Regarding Andrea Zittel

On Saturday I visited the New Museum of Contemporary Art to see Critical Space, a retrospective of the works of Andrea Zittel.
Zittel’s work is an exploration of the mundane made profound. But not in the Dadaist sense, of taking ordinary objects and calling them ‘Art’; Zittel explores and refines aspects of our routine existence and produces comprehensive reevaluations of daily life.

Much of her work has the refinement and craftsmanship of superior industrial design — for instance, the ‘Escape Vehicles’ are custom designed and built trailers, for lack of a better word, which have been decked out to the specifications of individual patrons (one was like a luxury car inside, another, a hot tub).

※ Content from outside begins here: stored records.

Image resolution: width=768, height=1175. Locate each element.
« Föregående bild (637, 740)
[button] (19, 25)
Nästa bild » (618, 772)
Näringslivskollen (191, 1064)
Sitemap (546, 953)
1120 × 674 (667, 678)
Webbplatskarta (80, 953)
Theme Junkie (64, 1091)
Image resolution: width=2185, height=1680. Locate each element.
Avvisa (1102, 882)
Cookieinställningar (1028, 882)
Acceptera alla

Without describing her work to much, several things stood out: One, the commercial polish that was applied to all of her ‘products’ — everything is branded ‘A-Z Adminstrative Services’, making each work appear to be a commercial product…which in a sense they are, but it also becomes commentary on the abundance of commercialism we see day-to-day.

Two, the virtuosity of her abilities. From custom designed ‘uniforms’ (which she wore every day each fashion season, to various takes on portable living spaces, to paintings and illustrations surrounding and introducing her work, her ability to create not only unique, but refined objects in various media is astounding and inspirational. To what degree she does this herself or contracts construction to others I am not sure, but it is clear that she has a grasp and undertanding of design and construction that adds to the fit-and-finish of all her pieces.

It was disappointing that the work was off-limits to touching/walking on/interacting. I assume this is a weakness of nature of a museum show, and not Zittel’s requirement for the display of her work. It begs to be crawled around, lived in, worked with, and only then, I imagine, is it’s true artistry apparent — by reshaping the spaces around us she attemptes to reshape the way we live and think.